Enthesitis??
The email this morning with the article from 2016 on enthesitis brings up something I've wondered about.
This is probably a ridiculous question, but how do you know if it's enthesitis or joint pain? When my joints hurt it's often the whole area, I don't think I can pinpoint if it's the actual joint or surrounding tissue/ligaments/tendons. For the most part.
In my right thumb, which is one of the worst spots, it feels like someone is trying to slide a knife point between the bones at the base of my thumb. Sometimes the whole area is inflamed and swollen, but often it doesn't appear to be and the pain is still sharp and defined.

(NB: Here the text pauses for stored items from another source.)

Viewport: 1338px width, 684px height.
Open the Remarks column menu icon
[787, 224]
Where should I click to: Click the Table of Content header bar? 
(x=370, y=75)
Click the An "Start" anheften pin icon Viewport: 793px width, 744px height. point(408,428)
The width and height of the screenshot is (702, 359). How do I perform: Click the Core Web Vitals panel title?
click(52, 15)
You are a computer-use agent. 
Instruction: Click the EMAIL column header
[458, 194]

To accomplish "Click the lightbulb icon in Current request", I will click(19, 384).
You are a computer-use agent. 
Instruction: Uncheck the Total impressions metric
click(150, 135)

But other joints, like my elbows, the whole area hurts when I move it, and it's hard to tell if it's the actual joint or something attached to it.
Does this even make sense?
The article mentioned pain and stiffness and I have had a good bit of that, particularly when I don't move for long periods, like while asleep. I'll wake up and it feels like my joints are frozen in place and moving them is excruciating with pain radiating out from the joints.

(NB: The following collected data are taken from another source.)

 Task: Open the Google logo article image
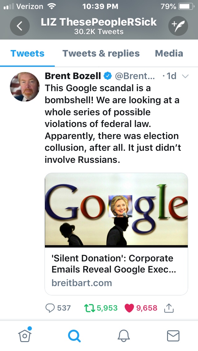116,209
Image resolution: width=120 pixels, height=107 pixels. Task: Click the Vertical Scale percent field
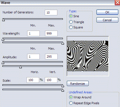pyautogui.click(x=51, y=80)
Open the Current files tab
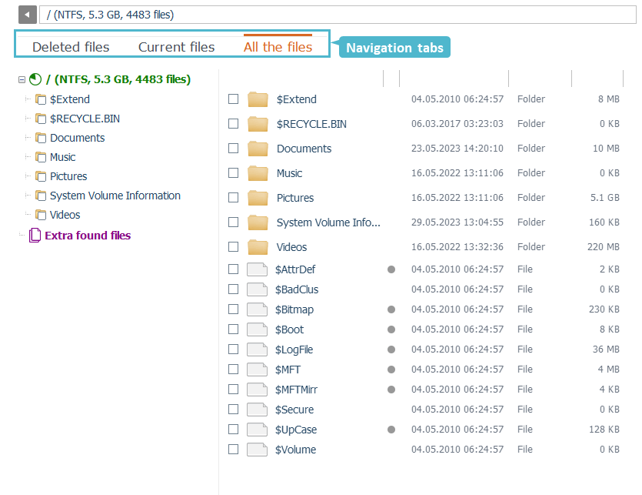 176,46
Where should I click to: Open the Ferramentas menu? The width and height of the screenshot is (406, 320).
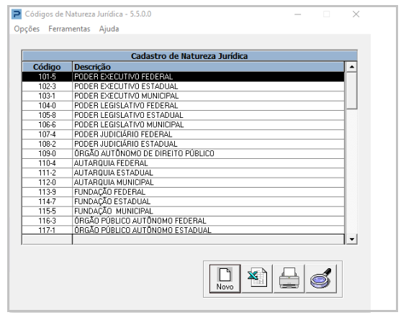pyautogui.click(x=69, y=29)
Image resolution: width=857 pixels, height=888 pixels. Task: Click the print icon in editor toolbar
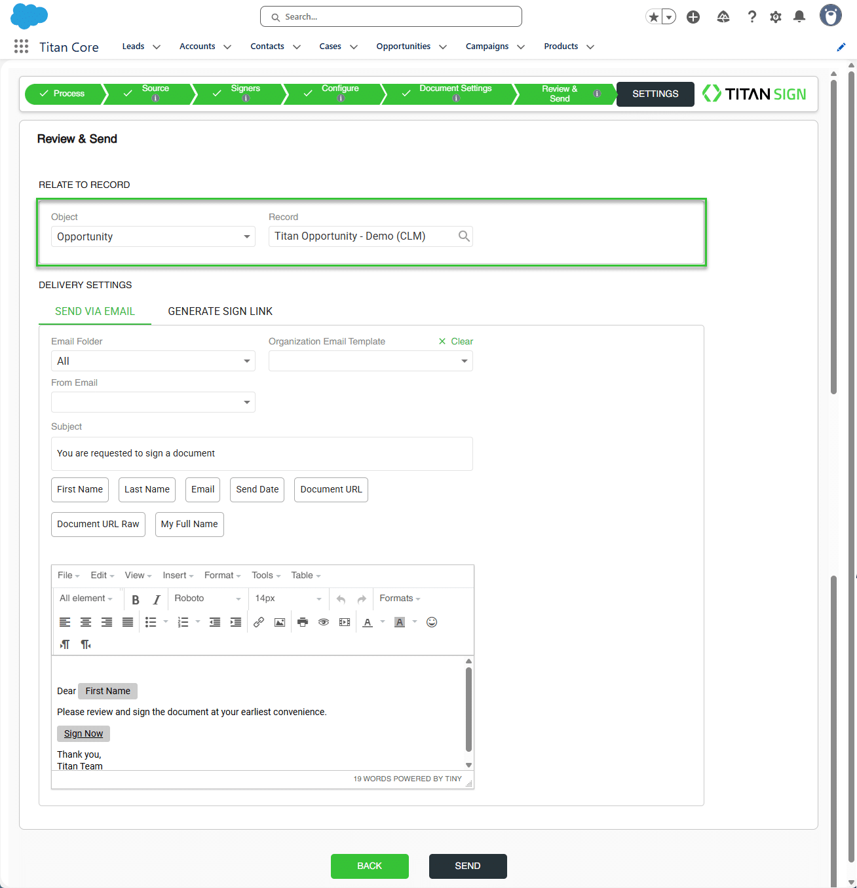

Then again, my next injection is in 10 days and everything is getting more stiff and painful again.
Any help in understanding is appreciated.
There's also synovitis. Here's a link to an article. https://www.medicalnewstoday.com/articles/synovitis-psoriatic-arthritis
It sounds like you may want to speak with your provider about an add on treatment, or a change in medication if your current one isn't carrying you through until the next cycle.I did eventually visit a Rheumatologist and was diagnosed with PsA, but was a self-pay patient - sorry, failed to clarify that. I've recently moved to a new state, so have to find a new RA doc here.

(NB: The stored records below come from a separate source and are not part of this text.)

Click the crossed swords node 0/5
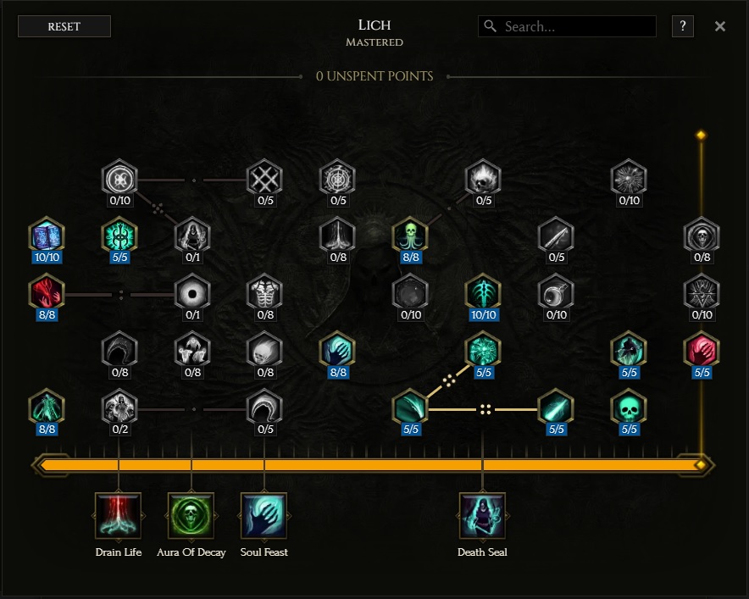This screenshot has width=749, height=599. point(264,179)
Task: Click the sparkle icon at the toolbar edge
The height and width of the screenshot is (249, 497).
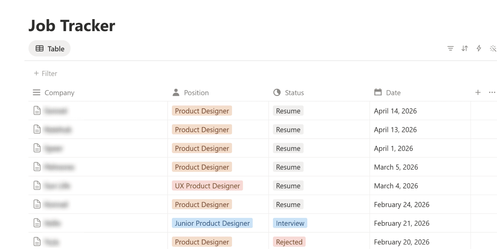Action: (x=493, y=49)
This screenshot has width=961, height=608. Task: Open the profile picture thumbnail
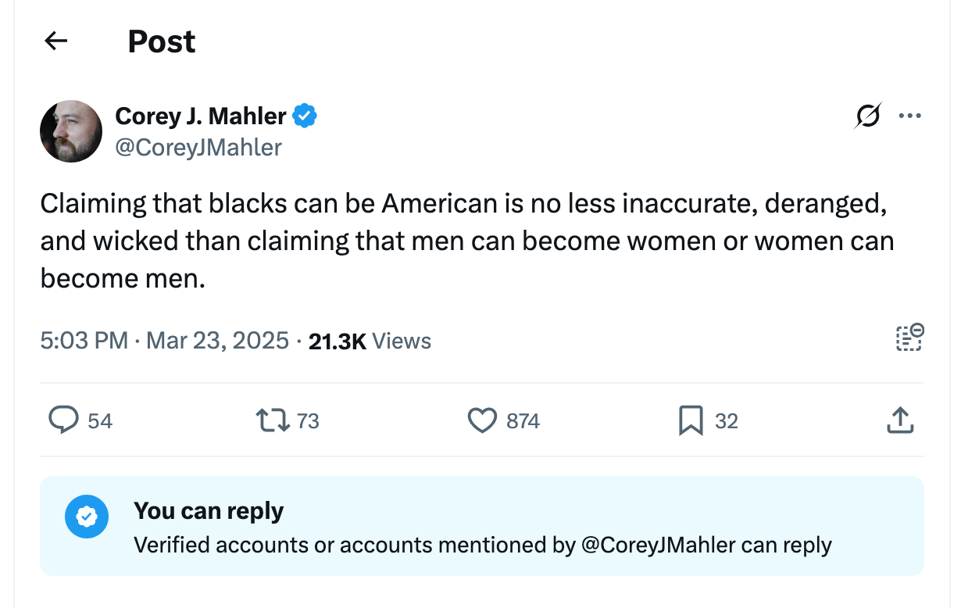[70, 131]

My sed rates have usually been normal too and ironically, with appointments being booked so far out these days, even if I felt a flare coming on, I couldn't get in to get bloodwork to catch it. However, my new primary care doc is aware of this issue and can get me in for labs with a day's notice. That said, I haven't really had a flare since starting on Skyrizi. Fingers crossed.
Right now I feel pretty good. That mystery pain in wrist and ankle has vanished. I've been paying more attention to pacing myself and got more rest over the weekend and today I'm feeling pretty good!I should also have mentioned that having one autoimmune disease, such as Psoriatic Disease, does not preclude having others. In fact, it increases the likelihood. So, you could have two different things going on. Or, the wrist and ankle pain could be completely unrelated to anything but wear and tear, past injury to the area, overuse, etc.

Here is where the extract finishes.